The relationship between nutritional factors and ASD has not been well studied compared to that with chemical and physiological factors. Although several studies investigated associations with mineral and/or trace element deficiencies and vitamin D deficiency, evidence is inconsistent and indirect. For example, maternal foreign birthplace and/or ethnicity were used as proxies for vitamin D concentration, based on the possibly inaccurate assumption that women in these categories would have darker skin pigmentation, affecting their vitamin D concentrations.Footnote 233 More direct evidence for an association between vitamin D and ASD by direct exposure measurements is required.

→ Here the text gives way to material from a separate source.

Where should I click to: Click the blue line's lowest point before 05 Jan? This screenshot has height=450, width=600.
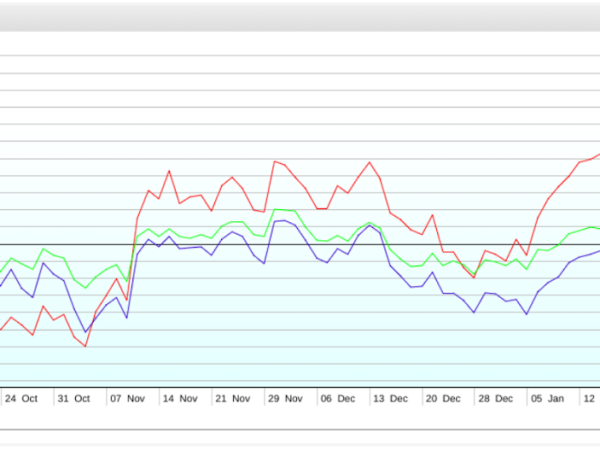pyautogui.click(x=526, y=314)
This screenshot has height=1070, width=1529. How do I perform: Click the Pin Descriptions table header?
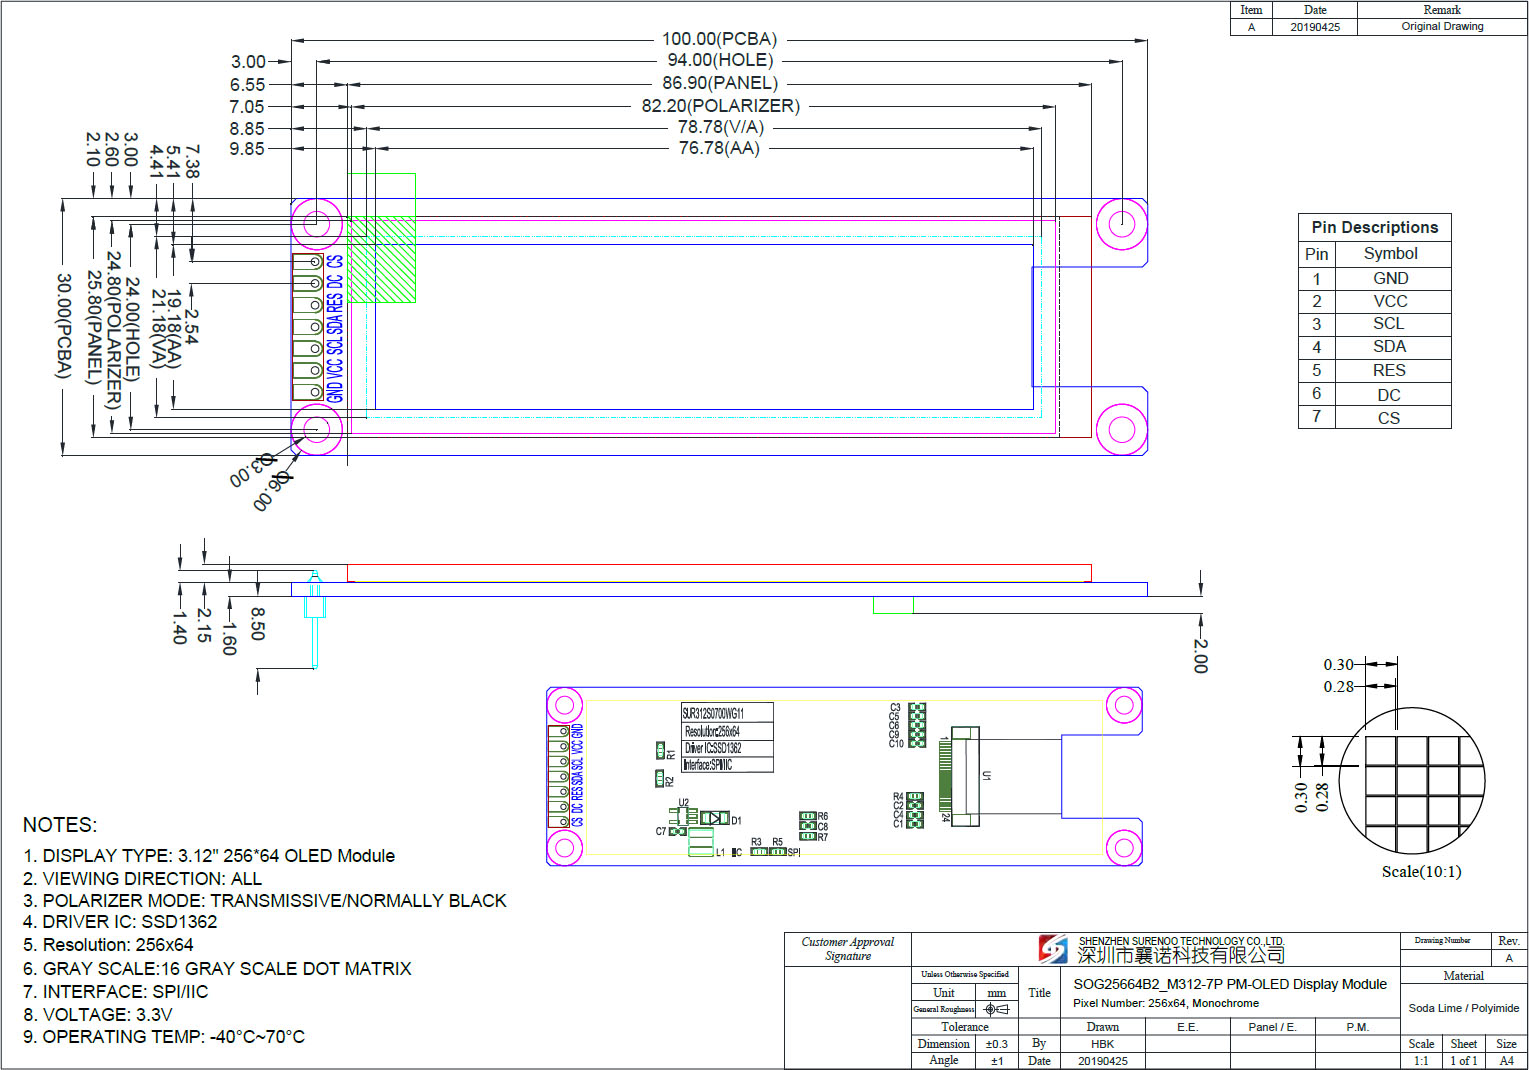[1374, 227]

The current literature suggests that associations between social factors such as SES and ethnicity and ASD may vary across countries, depending on possible case ascertainment biases. However, maternal immigrant status has been consistently correlated with ASD. Whether this may relate to SES, adaptation to a new environment, stress or changes in vitamin D exposure as suggested by some studies requires further investigation.

Overall, the lack of consistency, temporality and specificity of the associations observed in many studies precludes the establishment of causality. Longitudinal studies may be helpful in establishing temporality to identify possible causal relationships. Consistent methods of measuring exposure and case ascertainment and consideration for potential confounders could reduce heterogeneity. Underlying mechanisms of some of these associations need to be investigated through further biological research.

Strengths and limitations

Of the reviews that have explored possible risk factors of ASD to date, none have examined the entire scope of the environmental contribution to ASD. We conducted a comprehensive, systematic search of the literature. Although all relevant articles may not have been retrieved in this review, a large number of potentially contributing factors were identified that can provide an adequate picture of the breadth of environmental contribution to ASD etiology.

Although the search strategy to retrieve relevant ASD articles aimed for comprehensiveness, key scientific journals were not hand-searched and no searches were performed on citations referenced in included studies and grey literature. Furthermore, more information on environmental factors may have been missed if articles covering them also dealt with animal models or genetic studies, which were excluded. This is evident for research in immune abnormalities and oxidative stress, because articles retrieved were fewer in number although reviews have indicated a vast amount of research, likely from clinical and animal studies. Because the aim of this scoping review was to assess the current state of knowledge of environmental risk factors of ASD, quality assessment of these studies was not performed to assess the strength of evidence.

Conclusion

Our scoping review examined research conducted between 2003 and 2013 on environmental factors potentially associated with ASD, grouped into four categories: chemical, physiological, nutritional and social. We found that physiological factors including advanced parental age, low birth weight, prematurity, hyperbilirubinemia and clustering of pregnancy complications have been consistently reported as risk factors for ASD. While evidence for an association with traffic-related air pollutants is emerging, research on nutritional factors associated with ASD is limited. Of the factors in the social dimension, immigrant status has been consistently associated with ASD, which warrants further research. Other associations with social factors such as SES and ethnicity may reflect disparities in ASD diagnosis. Large prospective studies, adjusting for sociodemographic confounders, are needed to resolve inconsistencies, especially in the area of heavy metal exposure, where evidence for an association with ASD is still inconclusive.

Because there are a variety of associations with ASD, the etiology is likely multifactorial. Future studies should continue exploring how these different factors may be interrelated. Overall, the lack of consistency, temporality and specificity of associations between environmental factors and ASD remains the largest barrier to establishing causal relationships.